Oltre ai due protagonisti (“Lavorare con Bale e Damon è stato facile, a loro piace recitare e non amano essere star”, dice il regista, che con Bale aveva già collaborato per Quel treno per Yuma nel 2007) nel film il drammaturgo premio Pulitzer Tracy Letts interpreta Henry Ford II mentre il nostro Remo Girone presta il volto per Enzo Ferrari: “Il nostro mestiere si basa su queste grande occasioni – dice l’attore italiano –. È stato bello poter interpretare un personaggio così importante per il nostro paese così riconosciuto a livello internazionale. Lo dimostra il fatto che durante le riprese in molti non sapevano chi fossi ma quando hanno visto che impersonavo Ferrari chiedevano di farsi le foto con me”, racconta ancora Girone, che su Mangold dice: “Un grande direttore di attori, con un occhio molto attento, pronto ad accorgersi se dai l’impressione di recitare o se riesci a trasmettere la giusta naturalezza”.

Perché quello che conta, l’obiettivo che condiziona anche l’aspetto tecnico/estetico di un film, come ricorda lo stesso regista, “è sempre cercare la vita interiore di ogni personaggio. Quello che cerchiamo di fare è fotografare il volto umano e percepire la riflessione, il pensiero, le emozioni che lo animano”.

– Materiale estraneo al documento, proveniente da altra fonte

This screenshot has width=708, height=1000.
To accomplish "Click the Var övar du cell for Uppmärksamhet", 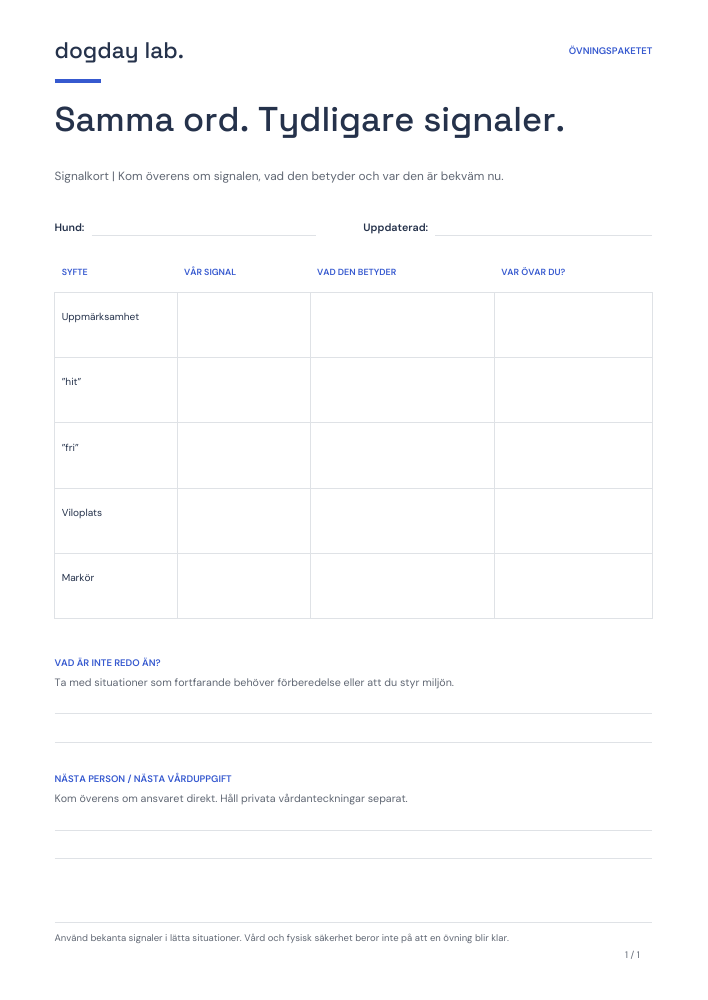I will (x=573, y=325).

Aspetto fondamentale che accompagna lo sviluppo psicologico dei due personaggi protagonisti, con il pilota Ken Miles "capace di occupare simultaneamente entrambi gli spazi, al lavoro e in pista maniacale, a casa padre e marito presente", spiega ancora Mangold in merito al rapporto tra il personaggio di Christian Bale e il figlio Peter interpretato da Noah Jupe. "Non voglio invitare le persone al cinema e poi dargli una martellata in fronte e il rapporto tra Ken e il figlio è il cuscino su cui poggiare la testa, quando Miles non ci sarà più ma resterà qualcosa di lui nel figlio", conclude il regista.